Creo que fue como las 03:00 de la madrugada y con mucho sueño acumulado, manejaba desde Vallenar a Copiapó en una carretera oscura y solitaria, solo las luces de la camioneta alumbraba el camino.
Como la vía es extensa, sinuosa y monótona, me mantenía atento a la carretera hasta que a lo lejos aparecieron luces de diferentes tonalidades que me llamaron la atención ya que ocasionalmente se apagaban. En un principio no le tome mucha asunto pero a medida que avanzaba, las luces se hacían mas intensas.

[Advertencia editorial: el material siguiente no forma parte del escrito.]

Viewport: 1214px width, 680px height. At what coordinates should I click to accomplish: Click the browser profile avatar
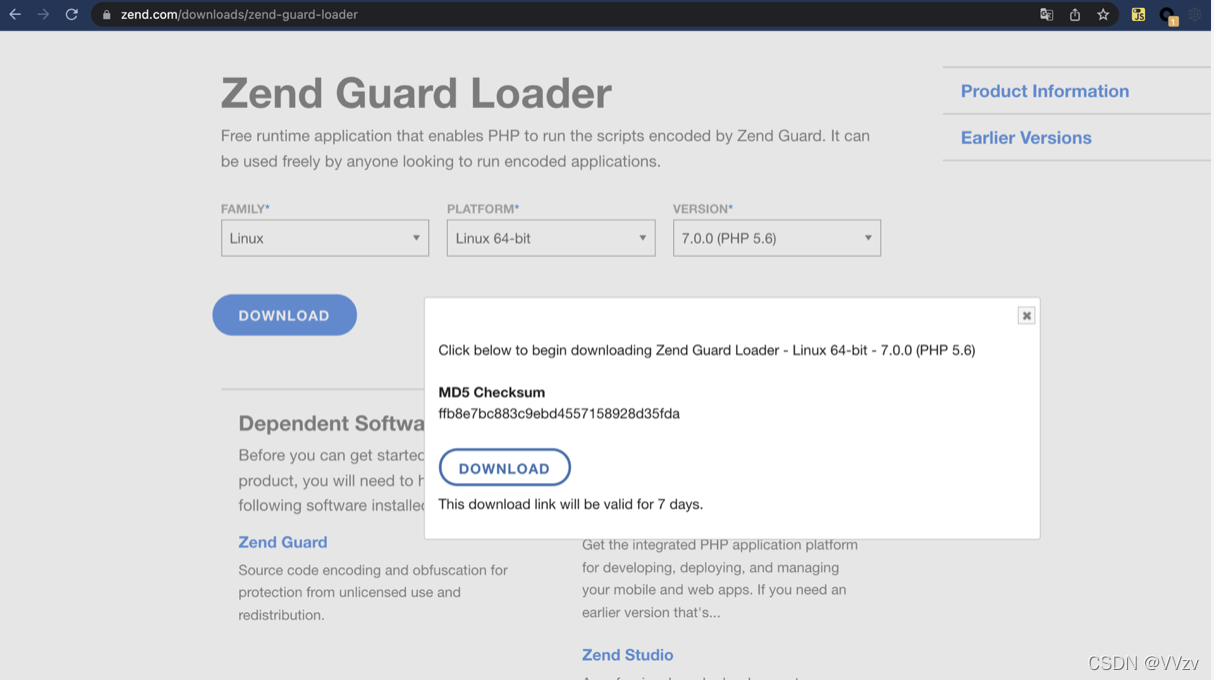click(x=1168, y=16)
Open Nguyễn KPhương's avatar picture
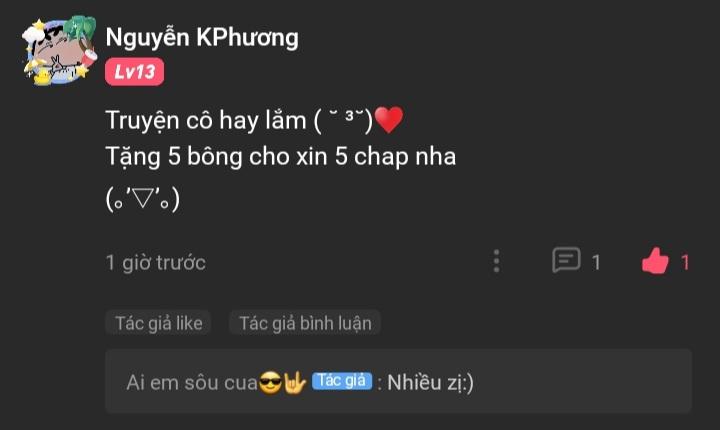720x430 pixels. pyautogui.click(x=60, y=51)
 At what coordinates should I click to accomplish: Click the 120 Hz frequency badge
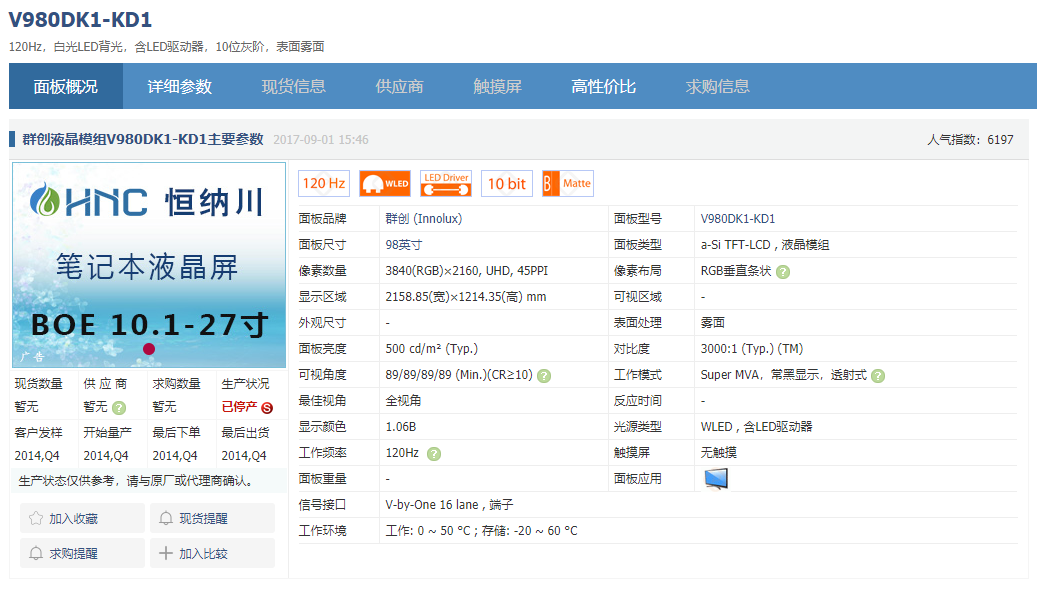pyautogui.click(x=324, y=182)
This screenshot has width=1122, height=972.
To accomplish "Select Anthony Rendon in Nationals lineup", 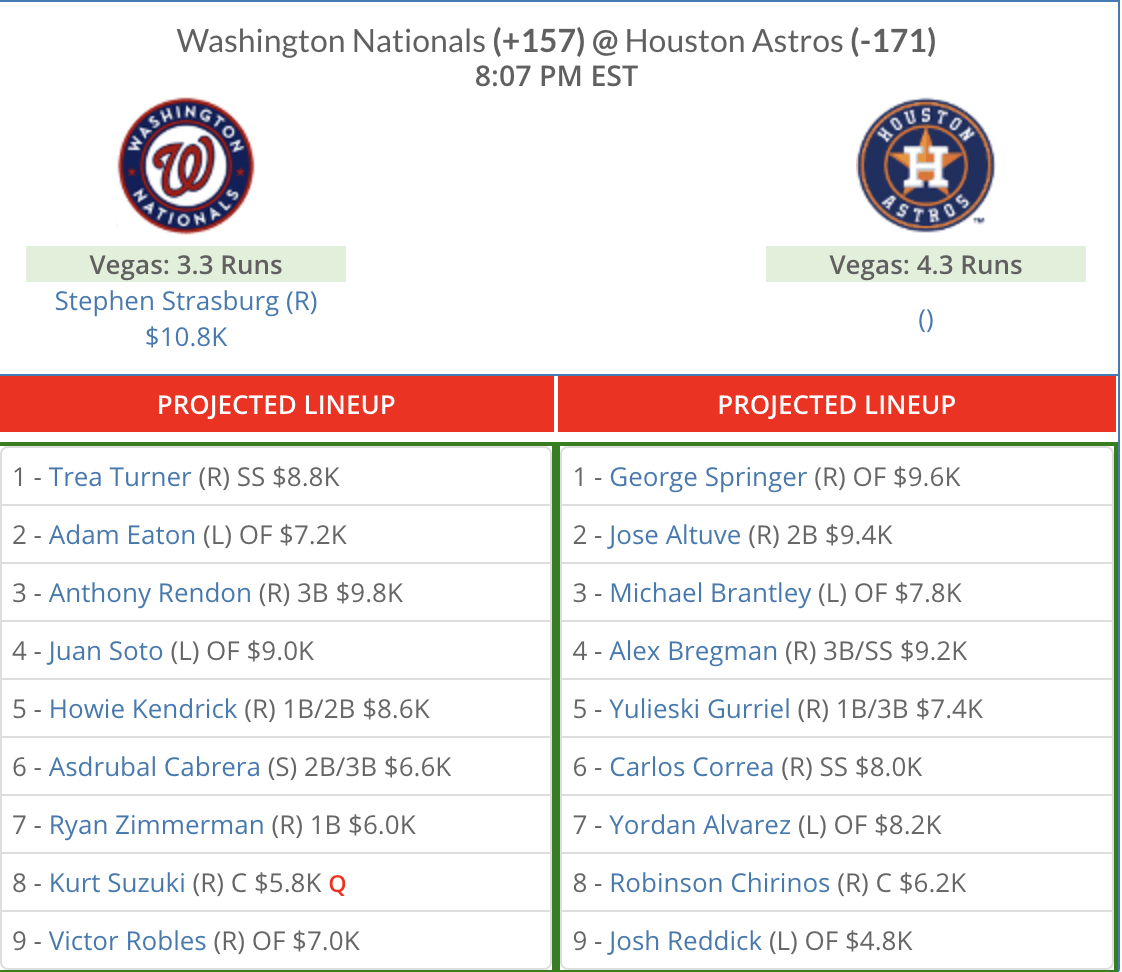I will click(x=150, y=593).
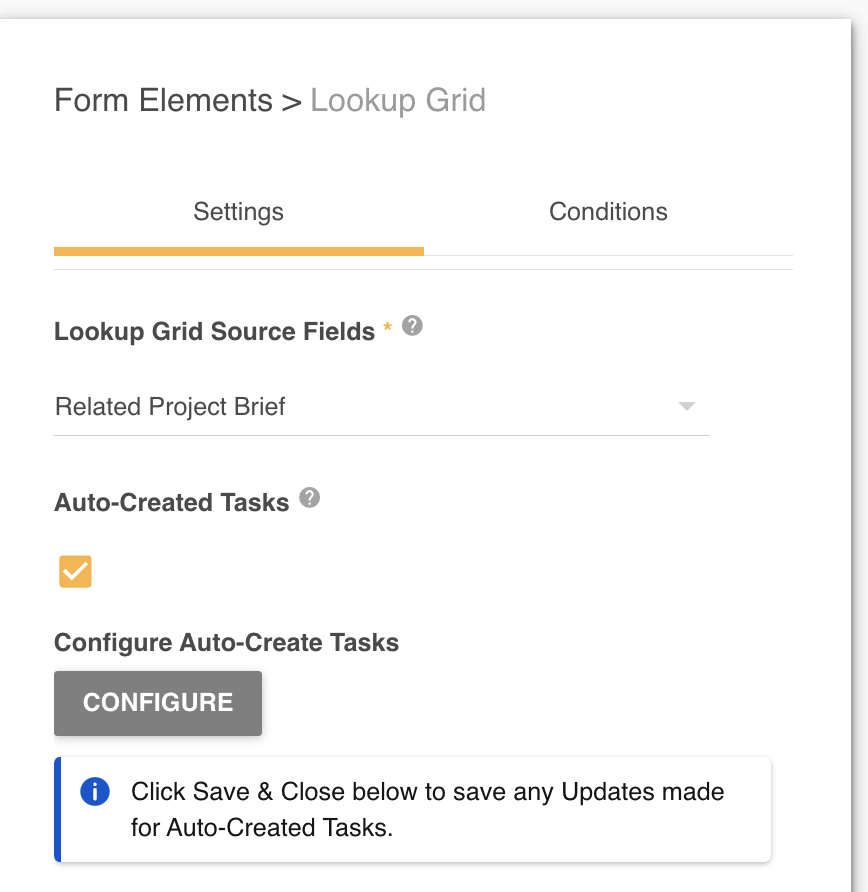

No voy a negar que me inquiete al principio y luego me invadió un poco de miedo – por decirlo de alguna manera-, así que disminuí la velocidad a la espera que pasara otro vehiculo, claro que con poca esperanza… pasaron largos 30 minutos y nada.
Tome algo de valor y acelere a fondo esperando tener un encuentro cercano del tercer tipo. Acercándome a las luces rojas y naranjadas, estas se alejaban para luego desaparecer.
El corazón ya me salía y tuve que en encomendé a cuantos santos, ángeles y arcángeles que mi memoria retenía, incluso invente algunos. Cuanto estaba a uno cincuenta metros de las luces que me alumbraban, cerré los ojos y acelere hasta darle alcance……….
Como les dije, la carretera presenta largas rectas que suben y bajan cerros, y es normal que los vehículos a lo lejos desaparezcan en la noche y vuelvan aparecer, sobre todo si son camiones de carga, agreguen a eso que dicho camión en el techo tenga focos multicolores …….. ¡¡¡¡¡ Si era un camión.!!!!!!
Mi expectativa de una abducción se desvaneció, la esperanza ser un espécimen terrícola usado para experimentos extraterrestres desapareció como las luces del camino…….. Pero lo que si creo, es que esa noche necesariamente tenía que dormir un poco.